The entities were listed as Sinochem-Xingzhong Oil Staging (Zhoushan) Co., Ltd., Zhejiang Ocean Oil Products Warehousing Co.,Ltd., Dading Petroleum Logistics Co.,Ltd. and Yangshan Shengang International Oil Logistics Co., Ltd.
They will have total approved storage capacity of 570,000 tonnes and active storage capacity of 320,000 tonnes. The storage fee is 3 yuan per tonne each day.
The LSFO contract, with sulphur content lower than 0.5%, will debut on June 22, with foreign investors allowed to participate.
The INE had published rules for its low sulphur fuel oil contract on Wednesday, stating that it will be traded at 10 tonnes per lot with a daily price limit of 5% and a minimum trading margin of 8%.

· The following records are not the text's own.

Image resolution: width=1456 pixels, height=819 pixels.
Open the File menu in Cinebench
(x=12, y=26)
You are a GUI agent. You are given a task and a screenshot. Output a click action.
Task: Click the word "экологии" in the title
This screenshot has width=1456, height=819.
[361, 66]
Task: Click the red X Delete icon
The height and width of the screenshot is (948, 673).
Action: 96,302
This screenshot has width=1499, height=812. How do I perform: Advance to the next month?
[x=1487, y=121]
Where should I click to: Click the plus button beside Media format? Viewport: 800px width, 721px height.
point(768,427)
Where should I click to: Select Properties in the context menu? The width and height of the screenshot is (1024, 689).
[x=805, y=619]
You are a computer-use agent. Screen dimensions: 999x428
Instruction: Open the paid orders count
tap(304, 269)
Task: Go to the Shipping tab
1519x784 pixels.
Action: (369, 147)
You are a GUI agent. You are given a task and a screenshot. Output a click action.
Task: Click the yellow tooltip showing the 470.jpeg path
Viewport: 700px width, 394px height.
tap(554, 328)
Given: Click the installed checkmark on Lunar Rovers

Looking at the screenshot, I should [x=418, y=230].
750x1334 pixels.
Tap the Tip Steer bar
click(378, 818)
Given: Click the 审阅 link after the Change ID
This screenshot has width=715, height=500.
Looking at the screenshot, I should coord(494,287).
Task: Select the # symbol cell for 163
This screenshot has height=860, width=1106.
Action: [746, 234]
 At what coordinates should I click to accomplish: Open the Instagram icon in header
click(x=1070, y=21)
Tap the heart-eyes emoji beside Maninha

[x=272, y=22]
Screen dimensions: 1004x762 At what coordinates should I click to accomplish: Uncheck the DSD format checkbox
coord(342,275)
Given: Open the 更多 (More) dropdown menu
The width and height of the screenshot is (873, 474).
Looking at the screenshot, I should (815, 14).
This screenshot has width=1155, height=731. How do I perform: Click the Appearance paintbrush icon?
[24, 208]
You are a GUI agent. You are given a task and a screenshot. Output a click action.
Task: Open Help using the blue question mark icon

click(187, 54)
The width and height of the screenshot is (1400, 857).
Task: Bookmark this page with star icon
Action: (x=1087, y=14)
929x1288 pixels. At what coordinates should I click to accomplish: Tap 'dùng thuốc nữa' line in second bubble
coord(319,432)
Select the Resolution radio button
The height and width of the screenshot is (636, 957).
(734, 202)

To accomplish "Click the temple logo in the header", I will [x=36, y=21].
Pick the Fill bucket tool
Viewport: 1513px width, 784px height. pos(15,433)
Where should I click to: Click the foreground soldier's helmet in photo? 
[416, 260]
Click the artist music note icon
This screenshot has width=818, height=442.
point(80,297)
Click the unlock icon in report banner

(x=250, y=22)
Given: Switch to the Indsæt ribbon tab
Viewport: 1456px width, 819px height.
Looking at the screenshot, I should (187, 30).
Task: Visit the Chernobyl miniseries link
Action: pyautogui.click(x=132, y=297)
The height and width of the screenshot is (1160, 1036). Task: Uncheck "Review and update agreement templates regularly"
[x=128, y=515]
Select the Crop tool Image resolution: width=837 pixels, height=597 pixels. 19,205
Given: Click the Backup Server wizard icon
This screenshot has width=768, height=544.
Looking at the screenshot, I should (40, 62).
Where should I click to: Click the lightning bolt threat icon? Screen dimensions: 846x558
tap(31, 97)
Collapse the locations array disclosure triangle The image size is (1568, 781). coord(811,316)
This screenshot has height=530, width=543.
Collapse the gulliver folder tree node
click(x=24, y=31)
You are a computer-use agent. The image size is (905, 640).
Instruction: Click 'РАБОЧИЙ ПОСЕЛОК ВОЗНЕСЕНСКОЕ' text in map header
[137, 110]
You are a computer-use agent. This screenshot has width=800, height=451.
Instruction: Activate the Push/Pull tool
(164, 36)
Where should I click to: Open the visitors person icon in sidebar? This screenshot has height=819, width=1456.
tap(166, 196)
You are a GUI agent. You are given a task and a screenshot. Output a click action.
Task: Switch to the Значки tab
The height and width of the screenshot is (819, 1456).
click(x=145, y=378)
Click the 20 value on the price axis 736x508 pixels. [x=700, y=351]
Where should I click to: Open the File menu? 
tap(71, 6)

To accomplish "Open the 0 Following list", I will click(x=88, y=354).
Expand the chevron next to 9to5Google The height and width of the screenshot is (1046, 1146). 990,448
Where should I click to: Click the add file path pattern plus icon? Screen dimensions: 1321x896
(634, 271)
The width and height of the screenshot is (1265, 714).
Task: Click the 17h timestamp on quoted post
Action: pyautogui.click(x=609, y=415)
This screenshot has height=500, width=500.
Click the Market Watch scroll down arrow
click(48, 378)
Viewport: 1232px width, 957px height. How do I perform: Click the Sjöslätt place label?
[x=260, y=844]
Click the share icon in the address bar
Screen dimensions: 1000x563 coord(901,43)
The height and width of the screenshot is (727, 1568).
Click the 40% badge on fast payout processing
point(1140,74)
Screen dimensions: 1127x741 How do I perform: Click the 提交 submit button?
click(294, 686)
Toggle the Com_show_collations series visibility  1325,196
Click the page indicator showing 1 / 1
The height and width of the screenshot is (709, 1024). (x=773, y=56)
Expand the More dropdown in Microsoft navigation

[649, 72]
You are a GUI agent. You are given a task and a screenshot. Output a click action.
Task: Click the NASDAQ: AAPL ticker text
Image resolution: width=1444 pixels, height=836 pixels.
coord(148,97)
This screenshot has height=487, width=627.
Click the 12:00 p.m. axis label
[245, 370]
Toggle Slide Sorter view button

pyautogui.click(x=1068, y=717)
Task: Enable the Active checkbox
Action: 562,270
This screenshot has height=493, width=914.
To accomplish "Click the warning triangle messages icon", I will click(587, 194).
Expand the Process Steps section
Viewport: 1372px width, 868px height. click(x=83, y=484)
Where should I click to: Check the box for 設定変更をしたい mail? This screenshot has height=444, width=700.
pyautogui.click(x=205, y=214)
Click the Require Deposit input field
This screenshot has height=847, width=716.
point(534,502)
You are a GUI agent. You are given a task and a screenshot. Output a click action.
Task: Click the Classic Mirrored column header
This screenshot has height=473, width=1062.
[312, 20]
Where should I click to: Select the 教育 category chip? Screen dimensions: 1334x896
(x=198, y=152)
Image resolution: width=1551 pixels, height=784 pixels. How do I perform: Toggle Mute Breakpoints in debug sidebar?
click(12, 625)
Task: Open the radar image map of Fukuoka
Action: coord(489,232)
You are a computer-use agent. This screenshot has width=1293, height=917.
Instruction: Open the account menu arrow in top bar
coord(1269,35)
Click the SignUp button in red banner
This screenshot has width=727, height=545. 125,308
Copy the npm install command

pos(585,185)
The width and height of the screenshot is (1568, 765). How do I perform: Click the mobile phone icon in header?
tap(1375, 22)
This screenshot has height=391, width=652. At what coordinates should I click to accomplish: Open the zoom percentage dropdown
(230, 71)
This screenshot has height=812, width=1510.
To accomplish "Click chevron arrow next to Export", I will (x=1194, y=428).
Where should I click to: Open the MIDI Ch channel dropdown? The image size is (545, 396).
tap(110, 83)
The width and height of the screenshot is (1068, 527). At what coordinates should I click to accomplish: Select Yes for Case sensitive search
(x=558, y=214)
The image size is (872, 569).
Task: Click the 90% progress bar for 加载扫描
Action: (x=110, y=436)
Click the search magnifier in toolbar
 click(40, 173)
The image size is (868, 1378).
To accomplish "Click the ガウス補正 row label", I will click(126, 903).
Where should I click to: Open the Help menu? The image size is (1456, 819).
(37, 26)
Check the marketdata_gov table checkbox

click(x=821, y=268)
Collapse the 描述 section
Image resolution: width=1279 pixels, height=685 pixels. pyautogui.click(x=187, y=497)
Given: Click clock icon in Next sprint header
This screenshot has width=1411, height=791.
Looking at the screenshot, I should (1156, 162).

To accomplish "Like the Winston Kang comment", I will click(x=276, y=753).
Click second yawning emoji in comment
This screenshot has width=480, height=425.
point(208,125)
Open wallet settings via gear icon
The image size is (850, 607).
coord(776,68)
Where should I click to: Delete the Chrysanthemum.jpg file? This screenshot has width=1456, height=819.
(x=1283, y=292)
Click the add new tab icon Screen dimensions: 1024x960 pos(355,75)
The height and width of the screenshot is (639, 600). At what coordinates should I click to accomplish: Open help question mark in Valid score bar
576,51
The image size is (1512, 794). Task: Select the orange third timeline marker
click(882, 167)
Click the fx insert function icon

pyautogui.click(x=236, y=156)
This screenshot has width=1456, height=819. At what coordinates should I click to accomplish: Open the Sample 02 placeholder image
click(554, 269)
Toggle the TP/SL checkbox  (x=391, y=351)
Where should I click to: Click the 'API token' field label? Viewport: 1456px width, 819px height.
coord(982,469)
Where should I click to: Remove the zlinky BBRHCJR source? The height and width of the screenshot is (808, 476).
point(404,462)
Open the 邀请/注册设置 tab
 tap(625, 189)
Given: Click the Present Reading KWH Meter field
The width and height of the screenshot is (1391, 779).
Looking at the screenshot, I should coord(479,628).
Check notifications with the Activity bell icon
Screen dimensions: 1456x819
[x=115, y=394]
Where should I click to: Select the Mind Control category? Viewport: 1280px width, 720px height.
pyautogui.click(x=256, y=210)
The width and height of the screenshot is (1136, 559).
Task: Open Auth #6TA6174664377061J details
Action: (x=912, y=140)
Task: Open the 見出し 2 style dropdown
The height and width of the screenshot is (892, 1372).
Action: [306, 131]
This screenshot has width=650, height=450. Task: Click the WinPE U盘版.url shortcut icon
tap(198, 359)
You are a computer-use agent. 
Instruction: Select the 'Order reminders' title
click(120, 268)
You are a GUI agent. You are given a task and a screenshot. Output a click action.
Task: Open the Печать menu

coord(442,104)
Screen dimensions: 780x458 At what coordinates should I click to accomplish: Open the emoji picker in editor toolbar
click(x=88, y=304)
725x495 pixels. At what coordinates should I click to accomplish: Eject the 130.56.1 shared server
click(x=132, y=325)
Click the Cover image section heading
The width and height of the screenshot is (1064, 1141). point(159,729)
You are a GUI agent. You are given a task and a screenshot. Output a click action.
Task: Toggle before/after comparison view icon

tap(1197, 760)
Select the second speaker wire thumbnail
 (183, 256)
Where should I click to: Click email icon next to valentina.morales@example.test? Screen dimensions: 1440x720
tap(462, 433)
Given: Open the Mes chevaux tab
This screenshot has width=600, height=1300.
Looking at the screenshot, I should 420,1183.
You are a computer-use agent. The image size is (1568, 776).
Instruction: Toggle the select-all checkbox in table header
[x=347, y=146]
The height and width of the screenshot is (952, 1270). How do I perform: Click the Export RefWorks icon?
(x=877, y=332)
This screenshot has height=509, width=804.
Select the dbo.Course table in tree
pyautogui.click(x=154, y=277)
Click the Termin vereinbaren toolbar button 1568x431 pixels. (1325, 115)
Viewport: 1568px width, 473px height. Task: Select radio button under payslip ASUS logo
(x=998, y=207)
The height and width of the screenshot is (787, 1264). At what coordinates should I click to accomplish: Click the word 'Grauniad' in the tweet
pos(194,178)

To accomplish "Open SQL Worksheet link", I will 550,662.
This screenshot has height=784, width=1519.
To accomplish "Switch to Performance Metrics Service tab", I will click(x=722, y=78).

As MRC reported earlier, China’s Sinochem Quanzhou Petrochemical successfully started up its newly constructed naphtha cracker in Quanzhou, Fujian province on 16 May 2020, setting the company on track to bring its downstream units online by mid of the year. The cracker has an annual capacity of 1 million tons of ethylene.
Ethylene and propylene are feedstocks for producing polyethylene (PE) and polypropylene (PP).
According to MRC's ScanPlast report, Russia's estimated PE consumption totalled 557,060 tonnes in the first three month of 2020, up by 7% year on year. High density polyethylene (HDPE) and linear low density polyethylene (LLDPE) shipments rose because of the increased capacity utilisation at ZapSibNeftekhim. Demand for LDPE subsided. At the same time, PP shipments to the Russian market was 267,630 tonnes in January-March 2020, down 20% year on year. Homopolymer PP and PP block copolymers accounted for the main decrease in imports.